End of Moore’s Law?

Microchips might not go on improving forever; leaner codes may be the order of the day 

The integrated circuit (IC) chip was one invention that changed the face of computing technology. Though the concept and inception of integrated circuits was a result of work done by several physicists – including Jack Kilby, Kurt Lehovec, Robert Noyce and Jean Hoerni – it was the contribution of Robert Noyce that led to the monolithic IC chip, or “microchip” as we know it today. Way smaller, much faster, cheaper and more efficient than previous bulky hybrid integrated circuits, the microchip is a set of electronic components joined with extremely thin aluminium metal connectors on a tiny wafer-like flat piece of silicon – a semiconductor material. It proved to be a game changer in the field of personal computing devices and had lent the hallowed Silicon Valley its name.

First designed in 1959, the beauty of the microchip lies in its ability of packing in a large number of discrete transistors within a tiny surface. It is cheap too, because all the components are printed as one monolithic unit at one go through photo-lithography. And they are super-efficient because being integrated, the components switch on fast and consume negligible power. All modern electronic devices use microchips and since their invention, they are getting smaller and faster by the day.

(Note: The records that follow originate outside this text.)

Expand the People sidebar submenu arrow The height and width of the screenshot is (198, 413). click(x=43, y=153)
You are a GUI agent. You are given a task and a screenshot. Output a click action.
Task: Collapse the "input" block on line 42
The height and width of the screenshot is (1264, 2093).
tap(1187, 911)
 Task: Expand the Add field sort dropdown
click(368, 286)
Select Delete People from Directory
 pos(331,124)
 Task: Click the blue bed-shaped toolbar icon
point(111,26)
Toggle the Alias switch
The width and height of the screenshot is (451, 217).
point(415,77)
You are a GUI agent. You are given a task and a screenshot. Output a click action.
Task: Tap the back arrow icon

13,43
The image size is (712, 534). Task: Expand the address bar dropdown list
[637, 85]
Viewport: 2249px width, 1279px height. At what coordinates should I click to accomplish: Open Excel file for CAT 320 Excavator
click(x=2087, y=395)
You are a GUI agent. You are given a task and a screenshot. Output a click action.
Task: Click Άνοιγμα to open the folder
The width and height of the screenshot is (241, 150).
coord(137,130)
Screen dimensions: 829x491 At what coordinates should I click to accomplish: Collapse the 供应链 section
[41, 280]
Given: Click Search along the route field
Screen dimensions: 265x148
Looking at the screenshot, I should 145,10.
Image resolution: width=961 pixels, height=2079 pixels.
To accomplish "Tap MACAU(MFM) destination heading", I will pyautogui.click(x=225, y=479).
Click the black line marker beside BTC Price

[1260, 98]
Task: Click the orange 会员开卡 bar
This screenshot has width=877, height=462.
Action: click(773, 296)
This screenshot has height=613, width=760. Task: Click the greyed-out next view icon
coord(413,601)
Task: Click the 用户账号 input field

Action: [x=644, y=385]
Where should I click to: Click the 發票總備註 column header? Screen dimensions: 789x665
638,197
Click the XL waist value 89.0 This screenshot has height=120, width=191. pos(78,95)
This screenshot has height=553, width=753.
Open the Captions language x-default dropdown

Well… not exactly by the day, though! Gordon Moore – engineer, businessman, and the co-founder of Intel Corporation along with Robert Noyce – had made this very calculation in 1965. In a short article unambiguously titled “Cramming more components onto integrated circuits” and published in the journal “Electronics”, Moore estimated that the number of components on a monolithic IC chip would double every year to reach 65,000 by 1975. When that prediction correctly materialized in 1975, Moore reworked his estimates, declaring that “the cost per component is nearly inversely proportional to the number of components.”

Being an entrepreneur-cum-engineer himself, he could also identify scope for better engineering designing to safely insert more and more transistors at lower costs. Eventually he proposed that the number of transistors on a microchip would double every two years – effectively doubling computing power. This estimation is the celebrated Moore’s Law and computing technology has proceeded along its lines ever since.

And microchips have got refined to a mind-boggling extent indeed. While top-end IC chips in 1975 could hold around 65,000 transistors, now they can have 65 billion of them. At this rate, the number could reach 2 trillion transistors on a chip by 2030 – making the processors 30 times faster than they currently are.

But there are fears that this dream run might end soon, and the growth rate would slow down because cramming in more transistors might not be materially possible. It took 5 years to reduce chip size from 14 nanometres to 10 nanometres. As such, producing even smaller transistors can pose fundamental problems of physics. Innovation, redesigning and use of extreme ultraviolet radiation for lithography had so long seen them through – but for how long is the question. Such state-of-the-art production engineering is skyrocketing manufacturing costs.

Chip fabrication units are costly, and their costs are increasing by 13% each year – which means a doubling of costs in six years. A fabrication unit in 2022 will be priced around 16 billion USD. Not only will this rob the affordability factor from microchips, investors too will shirk away from the chip-making industry. In fact, while there were 25 top-end chip manufacturers in 2002, the number fell drastically to 8 in 2010 and currently there are just three players in the top category.

Experts are not all pessimistic, though. Intel, the leading chipmaker, has an 8000-strong team of microchip engineers and they think there are more factors to be considered while improving chip capacities, and more innovative methods to keep up More’s Law are yet to be explored.  And computer scientists assure us that microchip capacity is not the only way to augment computing speeds.

Now might be the best time for software programmers to write leaner and lighter codes for faster and more efficient running. This was an area that had been traditionally ignored as microchips went on improving and bulky software relied on hardware speeds to make up for complex codes. Perhaps the time has come for software coders to repay that debt!